* Document extract *
....

# Craftsman 40cc scored piston - worth repairing?



## PA Fire Bug (Jan 25, 2011)

I have a 40cc Craftsman chainsaw (Model # 358.360130) that ran great all spring for cutting a tri-axle load of logs for firewood.  The saw is 8 years old and was only used for light work before this year.  At the end of the summer, I was working on two larger trees when my saw would not start.  After a couple of repair bills for cleaning and replacing the starter cord assembly, I took the saw to a different shop and was told that the piston is scored and the saw is junk.  I removed the muffler and looked at the piston.  I does have marks running down the side which I expect should not be there.  Is it worth buying the replacement parts for this saw?  SearsDirect has the cylinder for $45 and the piston for $20.  I would not attempt the repair myself and would need to pay a local shop.  Is it worth repairing this saw?  I'm planning to buy a Stihl Farm Boss to handle the work load for the spring but I would like to have the smaller saw for smaller jobs.  

A note to anyone considering a Craftsman saw.  We bought a new Craftsman for my father-in-law.  We only ran the saw four or five times (several hours each time) before it would not start.  It had a scored piston.  Since it was past the warranty period, we could not get the saw repaired.  He traded it in on a Jonsered.  I would not buy a Craftsman unless you are only planning to use if for light work.  Both repair shops told us that the piston looked like we were running straight gas with no oil.  We were using mixed gas that worked fine in other saws and a weedeater without any problems.  Apparently, the Craftsman saws got too hot or took in dirt which ruined the piston.


----------



## Kenster (Jan 25, 2011)

I have a Craftsman saw very similar to yours.  It was my primary saw for a few years.  I had no trouble except that it was occasionally hard starting.  A couple of times the pull cord would not retract and I had to open it up and rewind it manually.  16 inch bar.   It took quite a while to cut through my first felling job.  a 30 inch BHD Water oak.
I haven't touched it since I bought a Stihl MS390 with muffler mod a year ago.  The Comparison is.... well the 390 make the Craftsman look like a Tonka toy but it will serve as a backup if I need it.


----------



## smokinj (Jan 25, 2011)

I would not put that kind of money into a saw that would never sell for more than 50.00 bucks in top shape. Dime holding up a dollar! (parts saw)

....

* Problem set *
[1] Summarize the chainsaw thread in two sentences.
[2] Please translate this sentence from the chainsaw thread into Spanish: "Since it was past the warranty period, we could not get the saw repaired."
[3] Reproduce the part of the chainsaw thread that begins at the words "## Kenster (Jan" and stops after "dollar! (parts saw)".

* Collected data *

....

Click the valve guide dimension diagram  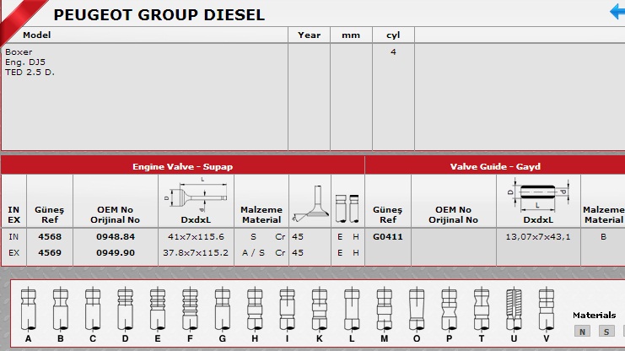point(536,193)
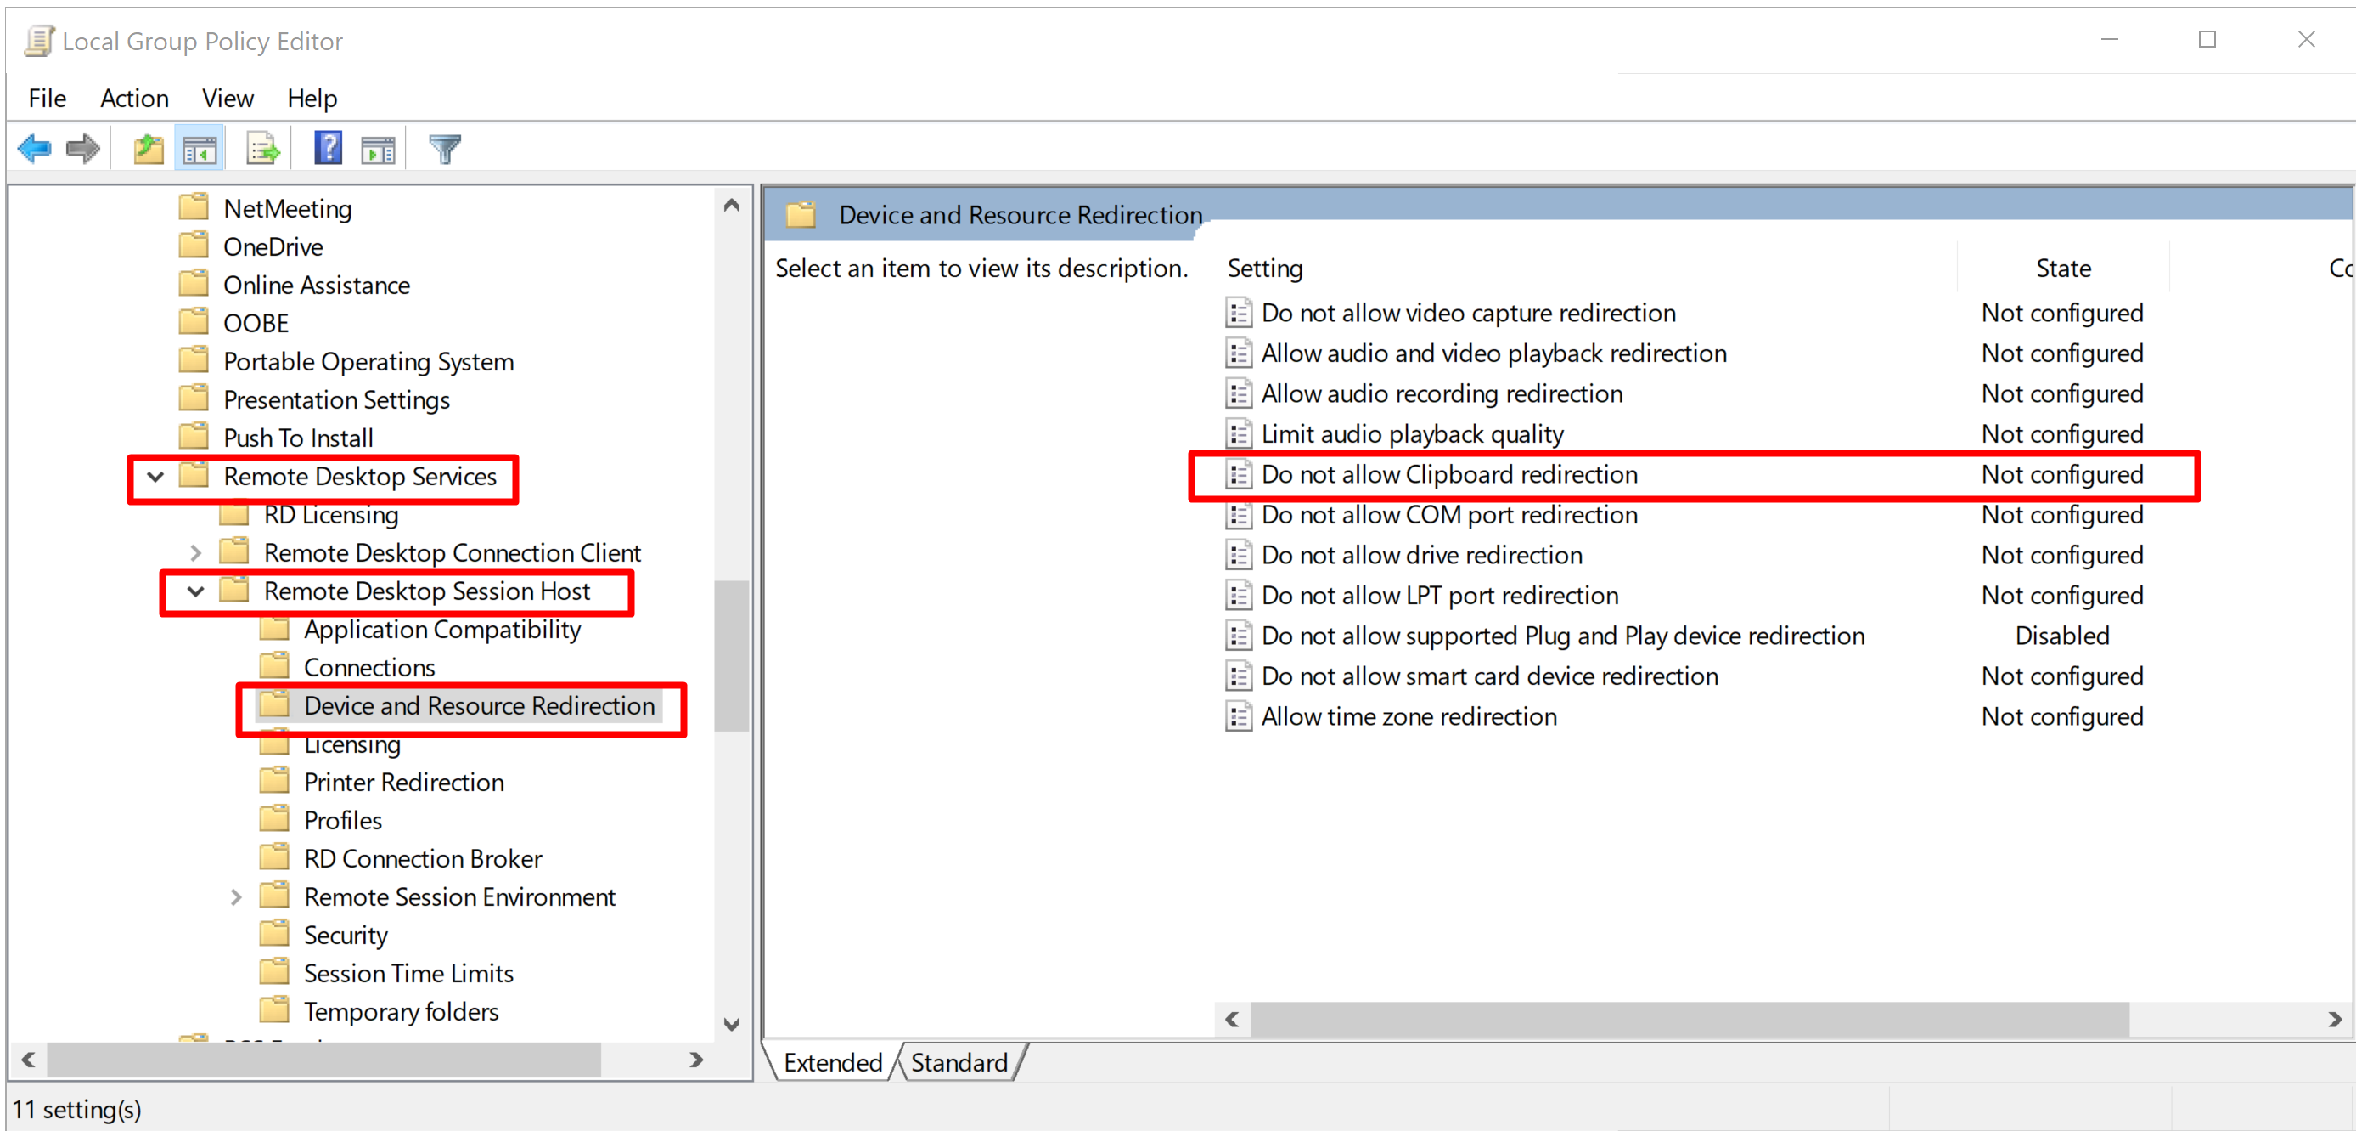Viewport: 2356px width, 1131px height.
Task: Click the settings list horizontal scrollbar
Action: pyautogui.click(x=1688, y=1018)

....

* Response list *
[1] The owner of a 40cc Craftsman chainsaw was told by a repair shop that the piston is scored and the saw is junk. The owner asks whether a $45 cylinder, a $20 piston, and a shop's labor are worth it, and the replies compare it to a Stihl MS390 that makes it look like a toy and call it a parts saw that would never sell for more than $50.

[2] Como ya había pasado el período de garantía, no pudimos hacer reparar la sierra.

[3]
## Kenster (Jan 25, 2011)

I have a Craftsman saw very similar to yours.  It was my primary saw for a few years.  I had no trouble except that it was occasionally hard starting.  A couple of times the pull cord would not retract and I had to open it up and rewind it manually.  16 inch bar.   It took quite a while to cut through my first felling job.  a 30 inch BHD Water oak.
I haven't touched it since I bought a Stihl MS390 with muffler mod a year ago.  The Comparison is.... well the 390 make the Craftsman look like a Tonka toy but it will serve as a backup if I need it.


----------



## smokinj (Jan 25, 2011)

I would not put that kind of money into a saw that would never sell for more than 50.00 bucks in top shape. Dime holding up a dollar! (parts saw)